What Would Make the Subway Feel Safer? Experts Have 5 Suggestions.

A string of frightening attacks in the subway amid a broader increase in crime in the system so far this year has put some New Yorkers on edge.

When Gov. Kathy Hochul deployed National Guard members and State Police troopers to the transit system this month, she said her goal was twofold: to fight crime and to make riders feel safe. The subway is crucial to New York’s vitality, and passengers’ needs are a top priority for her and other public officials as they navigate the city’s post-pandemic recovery.

But just days after the reinforcements arrived, a shooting on an A train in Brooklyn underscored how fragile any sense of security can be and undermined officials’ message, supported by data, that the subway is safe. It also stirred a dread familiar to many riders, who have witnessed some of the city’s biggest problems — untreated mental health issues, illegal guns, homelessness — being amplified in the confined spaces of platforms and trains.

Leaders in the fields of transportation, criminal justice and social services often disagree about the best way to make the subway safer, with some calling for more police and others suggesting a softer approach.

Here are five ideas that experts say could help ease riders fears about the subway:

Strengthen gun checks

Some experts believe more must be done to keep guns out of the system.
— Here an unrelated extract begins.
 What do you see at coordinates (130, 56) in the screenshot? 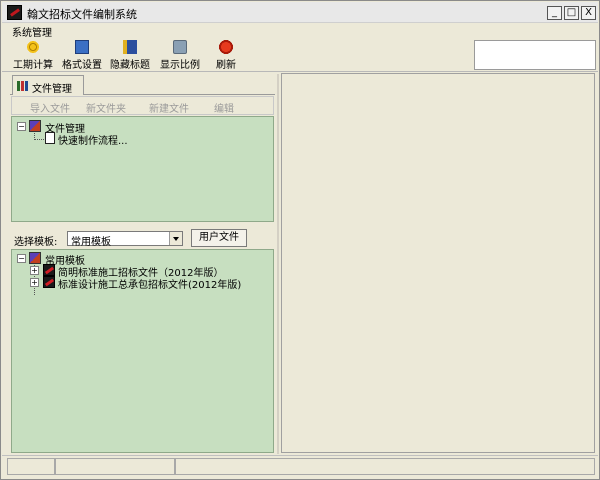
I see `hide-title-button: 隐藏标题` at bounding box center [130, 56].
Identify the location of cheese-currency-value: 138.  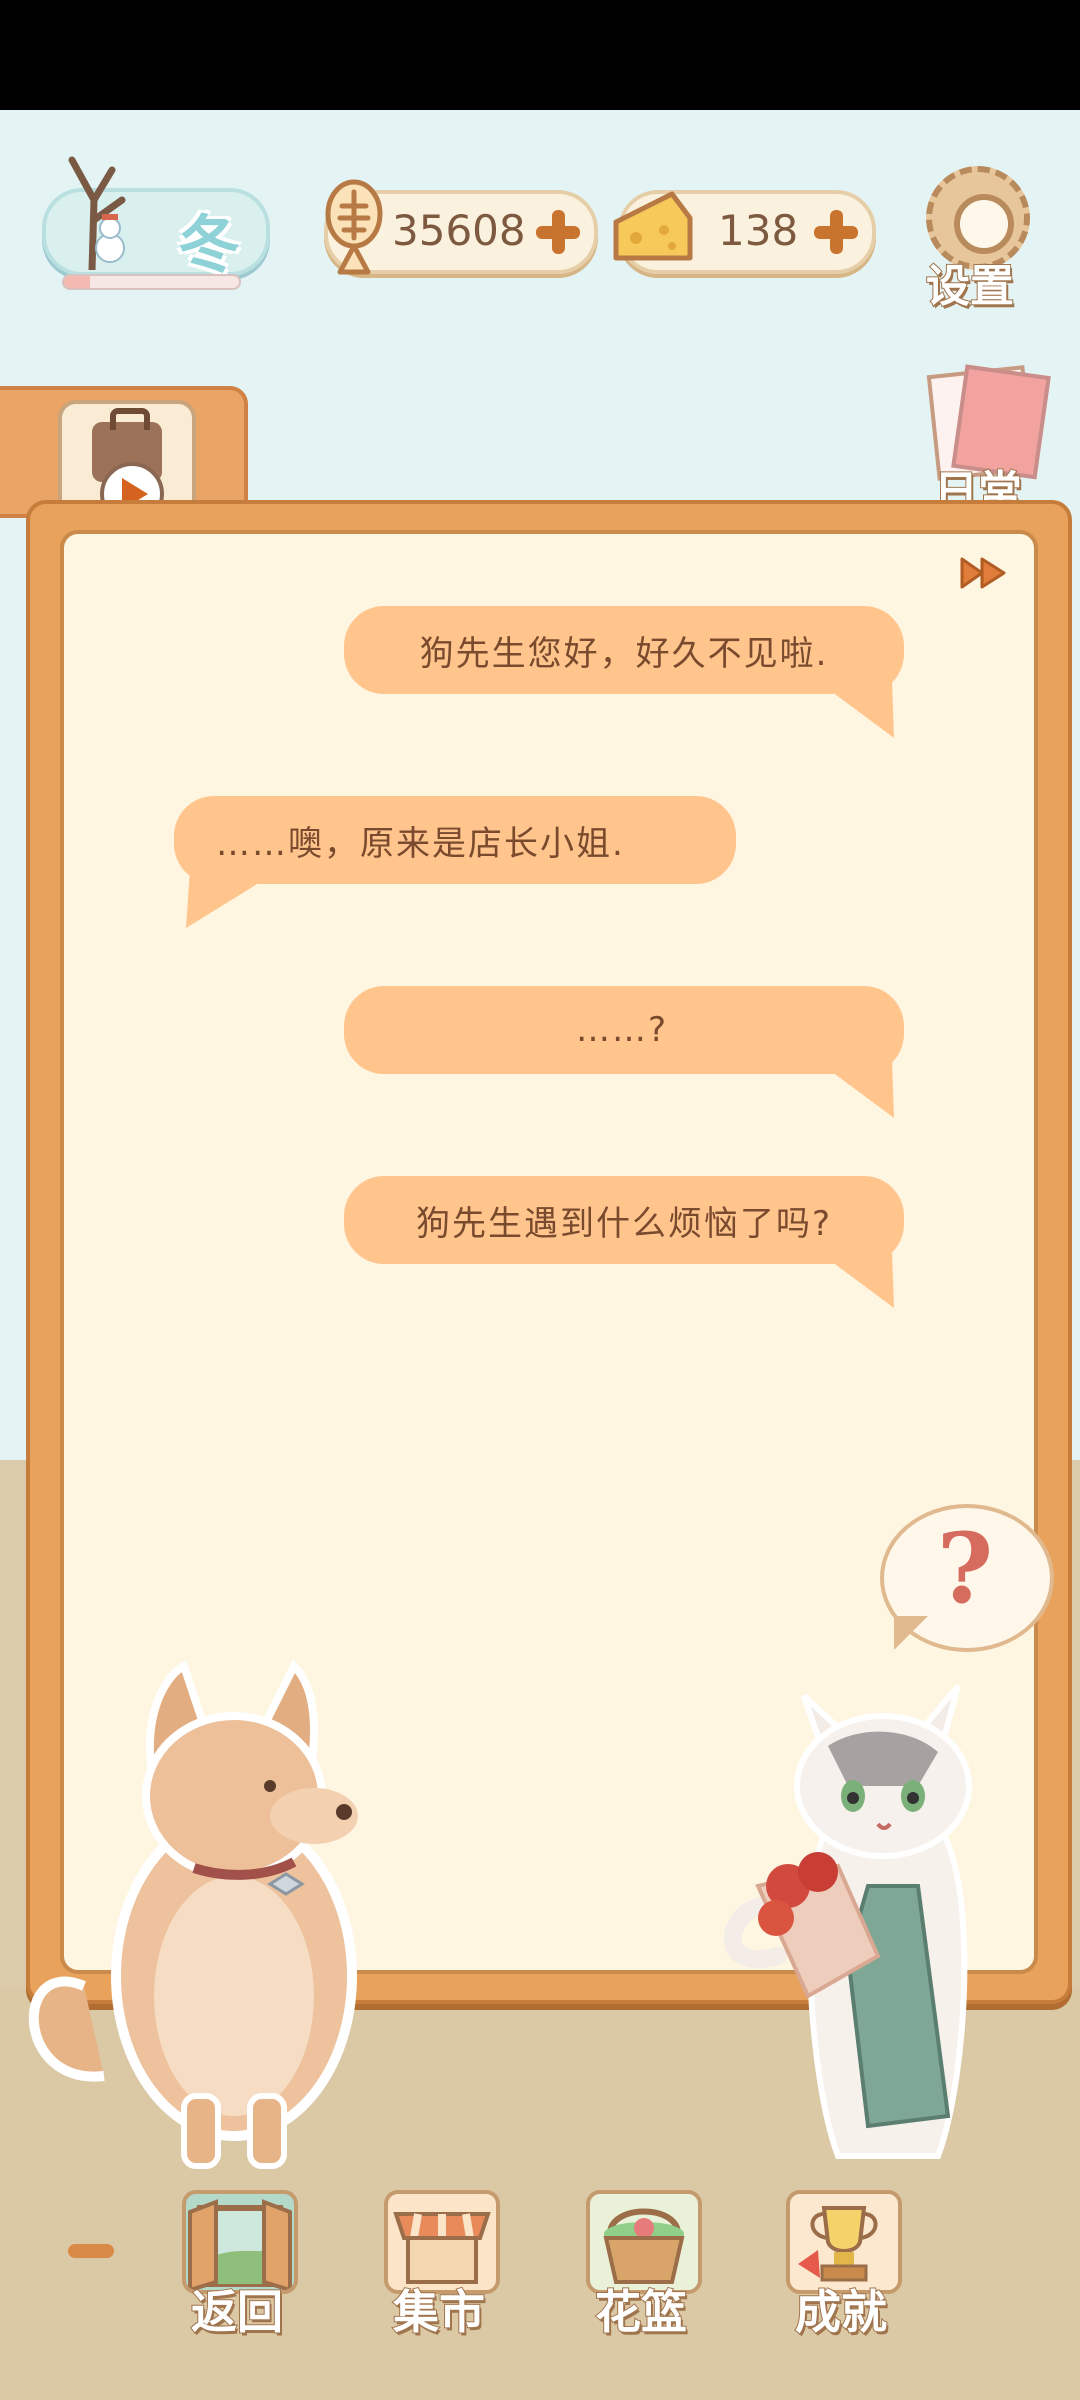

Rigorous and widespread bag checks, which the police already conduct at random, are an effective way to achieve that goal, said Anastasia Loukaitou-Sideris, the interim dean at U.C.L.A.’s Luskin School of Public Affairs.

Professor Loukaitou-Sideris, who specializes in transit safety, said the Metropolitan Transportation Authority, the state agency that operates the subway, could consider searching riders at every station using metal detectors and X-ray machines. She said that although doing so might be difficult and expensive, the Shanghai Metro does it efficiently.